§ Instructions for the task
Please print the line that holds "The width and height of the screenshot is (603, 388)." and each line after it to the end of the data, word for word, without any pictures.

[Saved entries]

BEGIN

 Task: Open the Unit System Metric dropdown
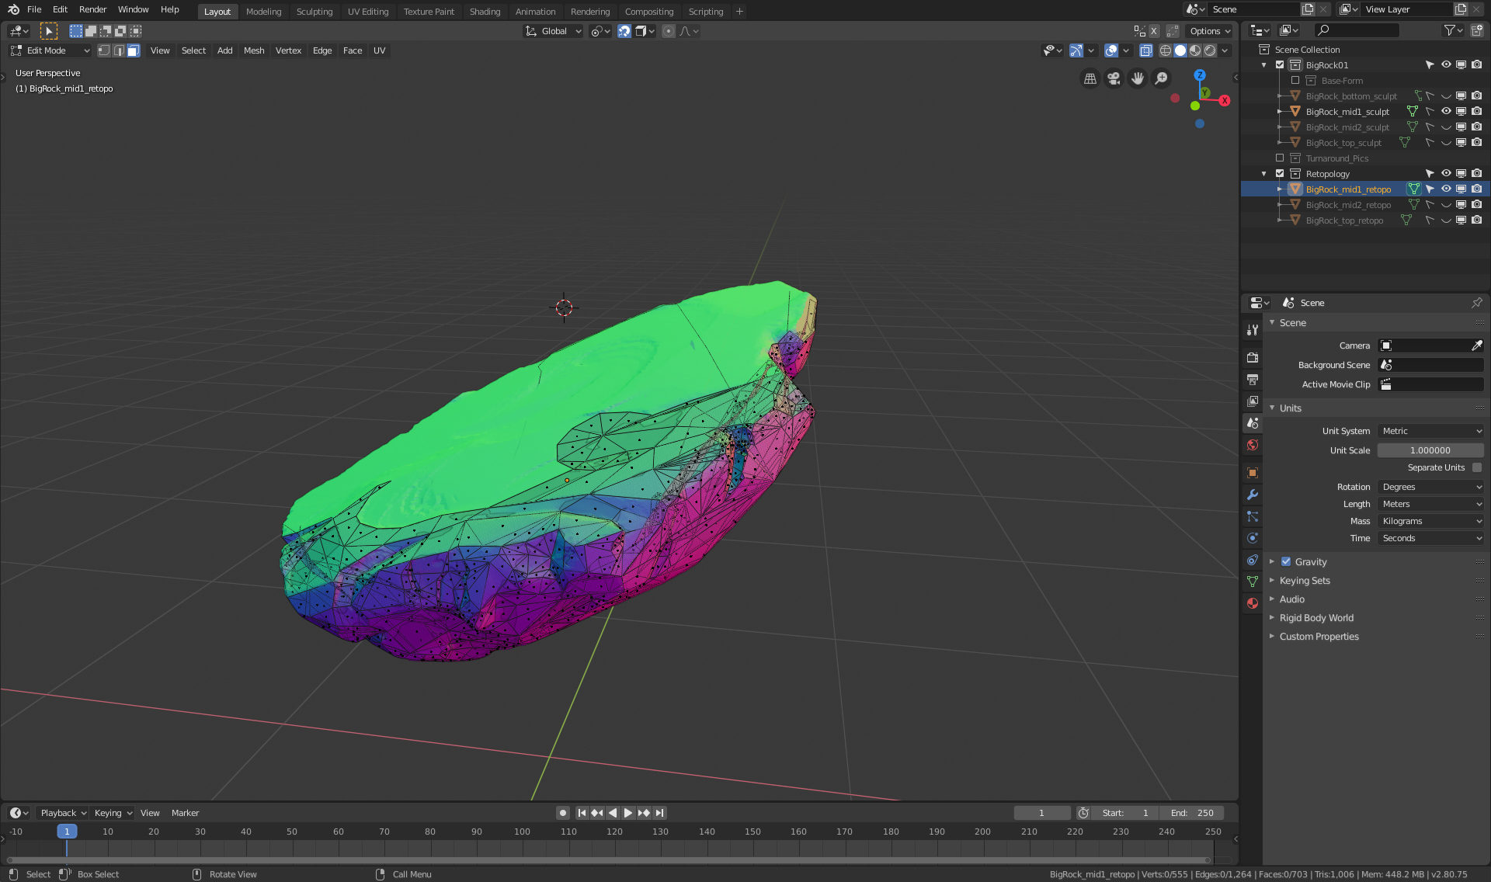click(x=1430, y=431)
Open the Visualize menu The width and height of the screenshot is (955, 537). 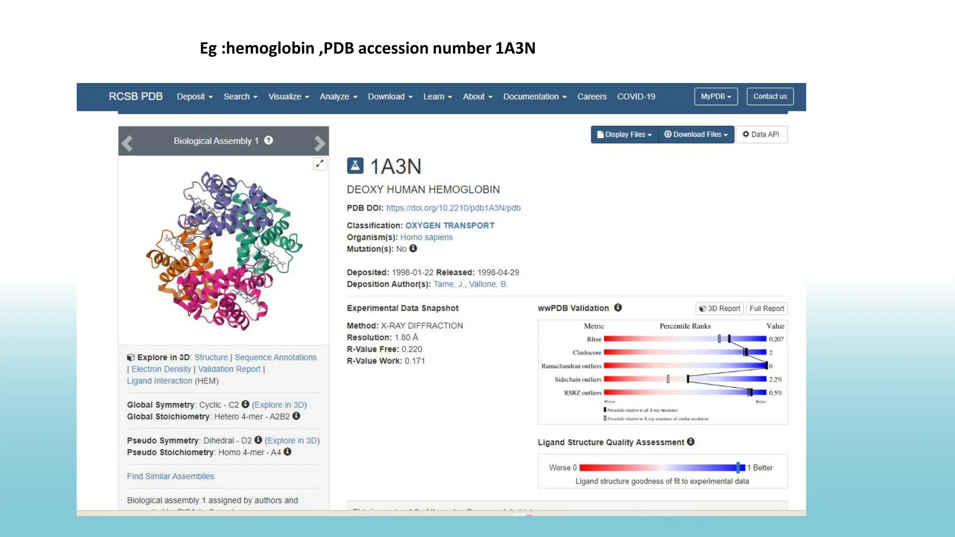pos(288,96)
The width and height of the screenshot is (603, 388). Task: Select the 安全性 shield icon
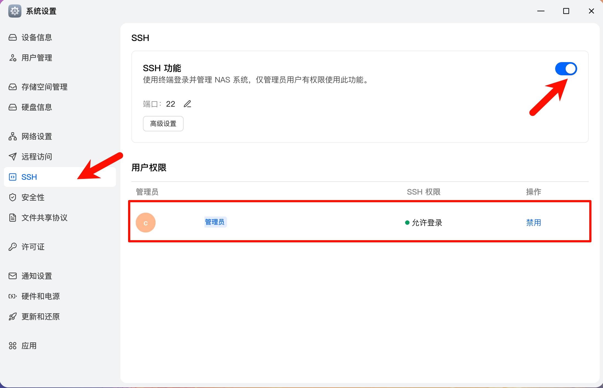13,197
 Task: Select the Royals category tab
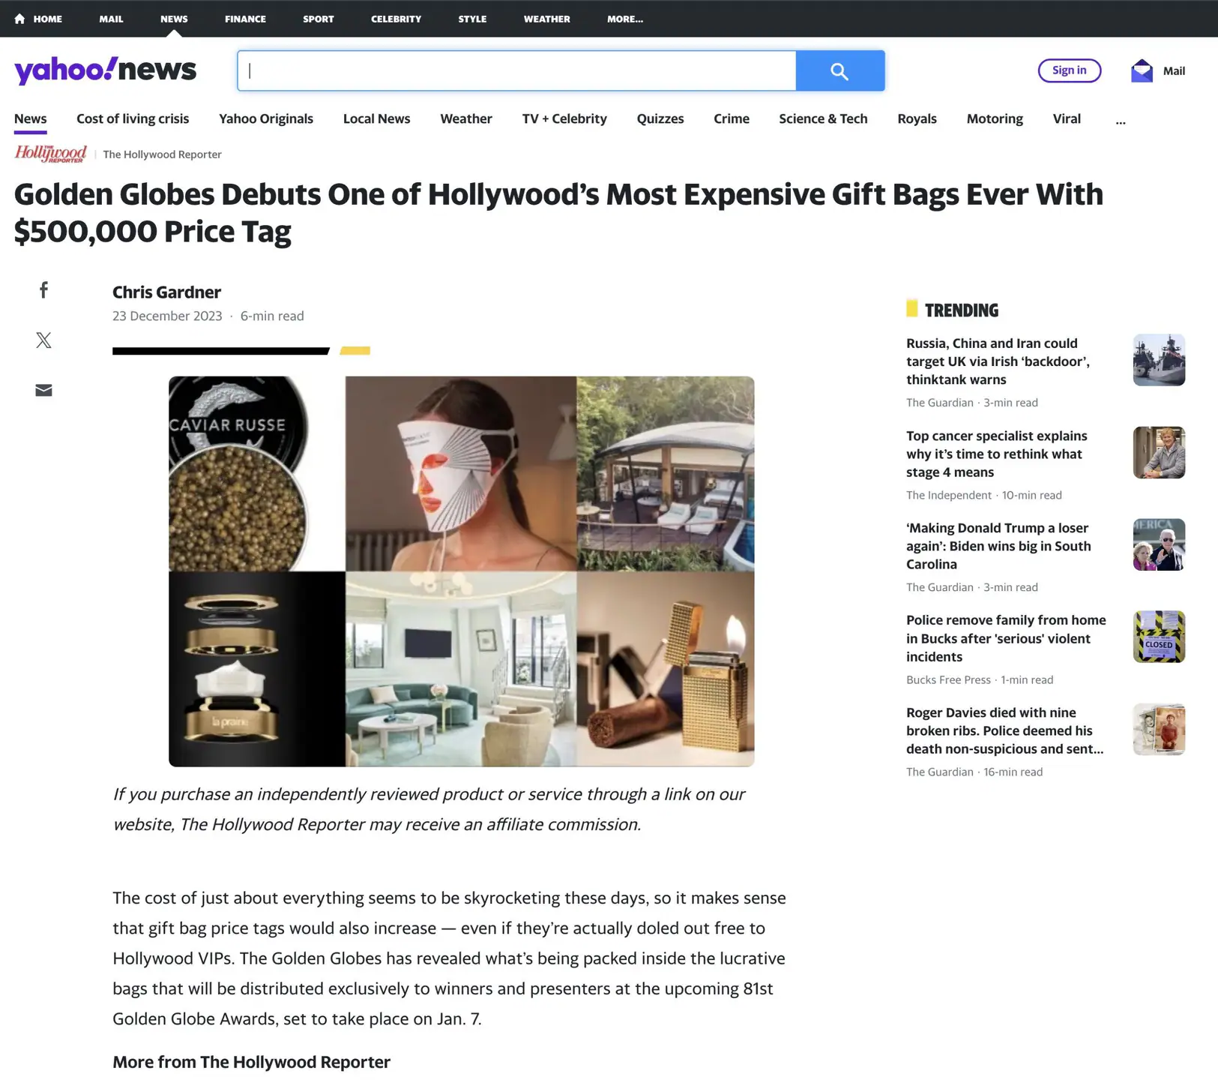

END

§ Exercise response
The width and height of the screenshot is (603, 388). Task: Select the 安全性 shield icon
13,197
 Task: Select the Royals category tab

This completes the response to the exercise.